_What is being asked_. In the records below, find every line that contains "agent" and list it.

_Provided records_.
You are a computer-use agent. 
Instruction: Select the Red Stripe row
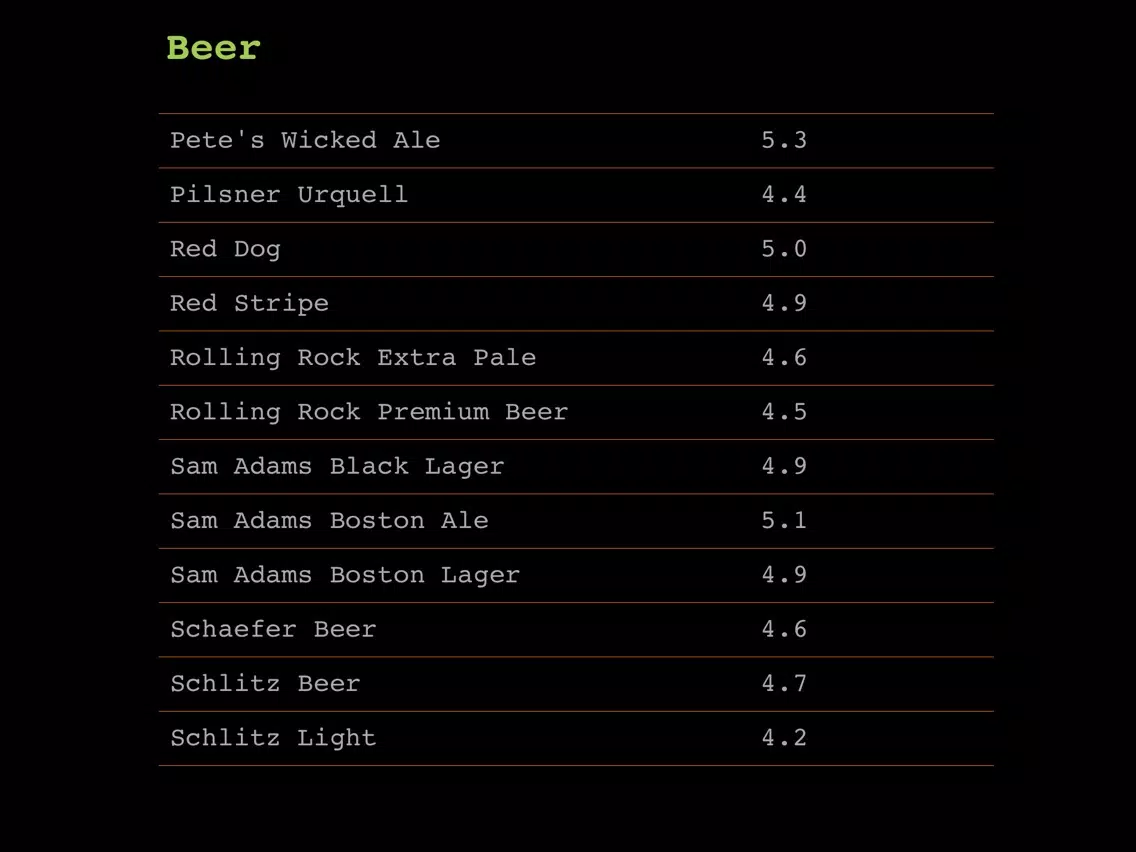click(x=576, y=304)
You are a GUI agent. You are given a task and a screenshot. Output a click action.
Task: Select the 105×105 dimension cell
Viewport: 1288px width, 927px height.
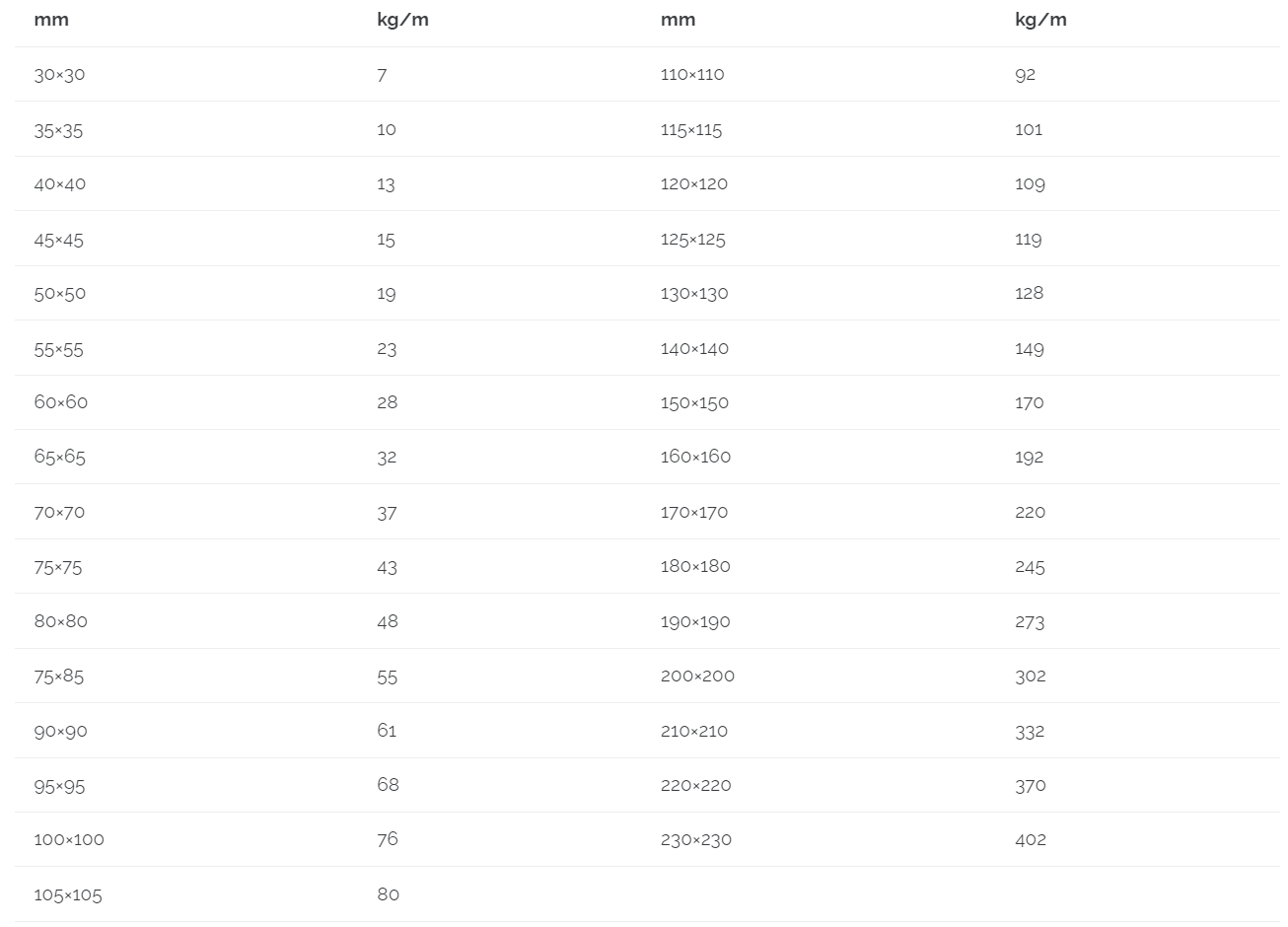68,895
--
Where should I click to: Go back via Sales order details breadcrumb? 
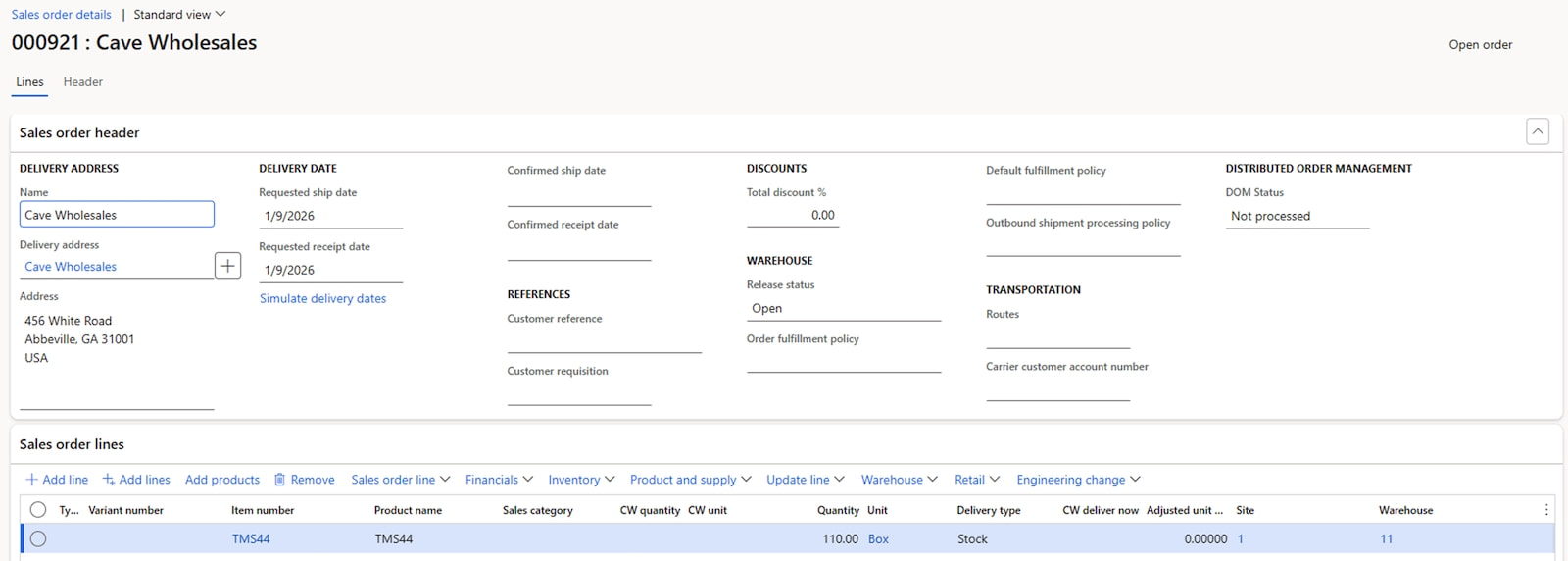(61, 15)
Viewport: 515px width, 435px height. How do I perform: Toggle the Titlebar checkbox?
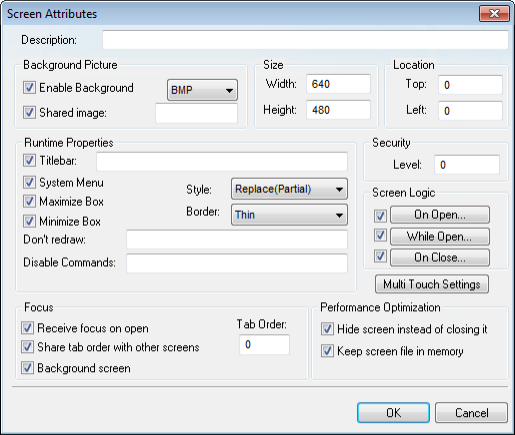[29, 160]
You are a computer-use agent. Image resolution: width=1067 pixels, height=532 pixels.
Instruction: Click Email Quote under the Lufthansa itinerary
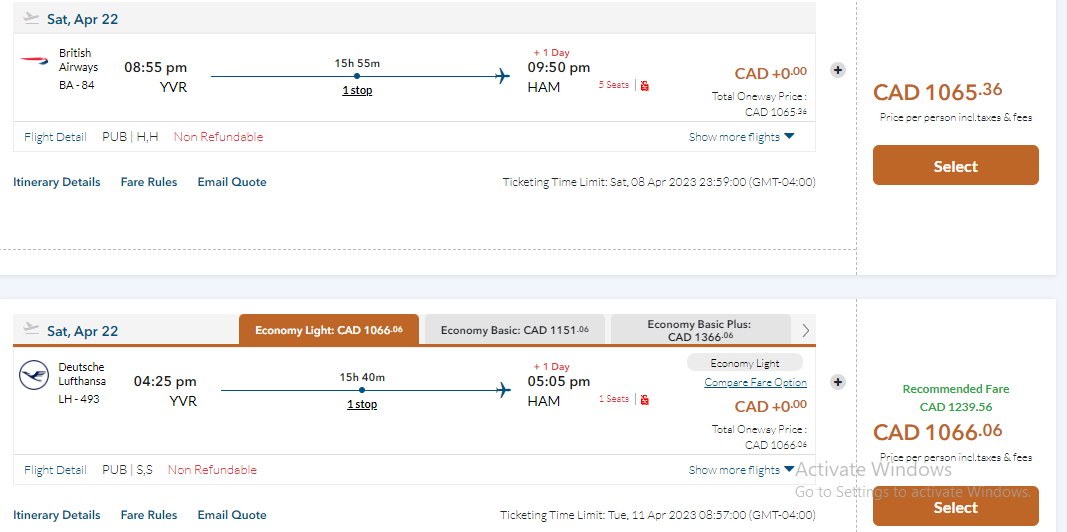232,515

_Result for this exercise_.
You are a computer-use agent. 
You are a GUI agent. You are given a task and a screenshot. Output a click action.
You are a computer-use agent. Image resolution: width=1067 pixels, height=532 pixels.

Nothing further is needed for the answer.